**PROBLEM REQUIREMENTS**
The answer must be an exact copy of every entry.

**GIVEN RECORDS**
==============================

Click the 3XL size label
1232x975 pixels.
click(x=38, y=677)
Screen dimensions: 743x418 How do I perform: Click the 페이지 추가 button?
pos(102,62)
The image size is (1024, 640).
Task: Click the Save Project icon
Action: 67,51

==============================

**ANSWER AREA**
Click the 3XL size label
1232x975 pixels.
click(x=38, y=677)
Screen dimensions: 743x418 How do I perform: Click the 페이지 추가 button?
pos(102,62)
The image size is (1024, 640).
Task: Click the Save Project icon
Action: 67,51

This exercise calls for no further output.